TASK BRIEF:
Go through the lines below and tally each one holding "computer". Write only the total.

RECORD EXTRACTS:
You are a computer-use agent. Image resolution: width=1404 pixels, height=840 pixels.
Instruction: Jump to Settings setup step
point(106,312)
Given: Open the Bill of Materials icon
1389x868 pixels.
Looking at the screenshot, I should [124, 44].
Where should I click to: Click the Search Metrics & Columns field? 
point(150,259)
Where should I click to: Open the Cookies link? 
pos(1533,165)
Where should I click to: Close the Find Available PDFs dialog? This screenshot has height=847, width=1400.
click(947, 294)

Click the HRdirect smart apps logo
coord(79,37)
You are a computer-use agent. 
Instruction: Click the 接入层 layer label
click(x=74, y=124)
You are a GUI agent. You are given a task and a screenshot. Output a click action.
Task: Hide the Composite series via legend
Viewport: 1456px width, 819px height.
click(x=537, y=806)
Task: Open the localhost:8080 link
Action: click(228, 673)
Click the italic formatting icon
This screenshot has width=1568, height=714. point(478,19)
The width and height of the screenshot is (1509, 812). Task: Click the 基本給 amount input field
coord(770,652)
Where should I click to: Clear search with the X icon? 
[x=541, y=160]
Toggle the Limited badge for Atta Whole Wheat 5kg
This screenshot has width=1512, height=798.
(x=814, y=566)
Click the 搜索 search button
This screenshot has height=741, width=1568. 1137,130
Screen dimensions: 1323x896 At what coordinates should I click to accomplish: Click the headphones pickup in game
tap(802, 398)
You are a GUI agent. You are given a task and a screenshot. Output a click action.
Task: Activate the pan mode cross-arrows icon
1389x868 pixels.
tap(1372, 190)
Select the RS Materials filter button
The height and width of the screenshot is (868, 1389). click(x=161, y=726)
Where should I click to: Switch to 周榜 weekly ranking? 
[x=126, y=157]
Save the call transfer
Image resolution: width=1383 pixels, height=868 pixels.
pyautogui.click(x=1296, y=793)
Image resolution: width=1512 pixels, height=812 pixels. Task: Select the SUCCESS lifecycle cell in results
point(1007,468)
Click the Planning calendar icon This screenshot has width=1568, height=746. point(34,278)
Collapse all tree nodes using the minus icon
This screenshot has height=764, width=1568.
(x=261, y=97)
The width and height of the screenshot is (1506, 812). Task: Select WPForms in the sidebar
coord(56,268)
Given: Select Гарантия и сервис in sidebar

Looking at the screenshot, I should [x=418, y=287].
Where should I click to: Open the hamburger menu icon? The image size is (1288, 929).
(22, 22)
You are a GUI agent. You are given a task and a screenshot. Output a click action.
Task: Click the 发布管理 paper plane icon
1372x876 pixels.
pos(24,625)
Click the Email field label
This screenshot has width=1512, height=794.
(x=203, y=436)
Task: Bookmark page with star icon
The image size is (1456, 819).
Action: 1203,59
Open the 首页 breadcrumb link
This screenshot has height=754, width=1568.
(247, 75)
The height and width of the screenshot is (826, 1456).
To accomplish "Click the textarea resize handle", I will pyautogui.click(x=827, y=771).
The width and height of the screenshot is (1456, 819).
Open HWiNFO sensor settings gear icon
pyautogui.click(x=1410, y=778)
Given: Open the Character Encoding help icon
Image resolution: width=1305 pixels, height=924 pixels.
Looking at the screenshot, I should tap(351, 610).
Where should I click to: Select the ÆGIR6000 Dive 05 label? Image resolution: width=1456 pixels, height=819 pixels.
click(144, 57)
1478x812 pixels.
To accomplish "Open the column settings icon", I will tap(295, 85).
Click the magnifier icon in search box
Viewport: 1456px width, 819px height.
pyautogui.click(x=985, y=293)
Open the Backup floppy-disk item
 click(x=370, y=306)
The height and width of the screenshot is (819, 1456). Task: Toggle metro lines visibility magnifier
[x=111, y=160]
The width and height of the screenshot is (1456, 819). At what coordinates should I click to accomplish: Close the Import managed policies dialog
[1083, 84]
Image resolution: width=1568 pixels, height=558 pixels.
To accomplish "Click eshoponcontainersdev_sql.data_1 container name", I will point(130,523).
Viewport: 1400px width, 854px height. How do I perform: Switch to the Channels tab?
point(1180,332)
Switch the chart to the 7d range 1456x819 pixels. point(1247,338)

OUTPUT FOR THIS EXERCISE:
2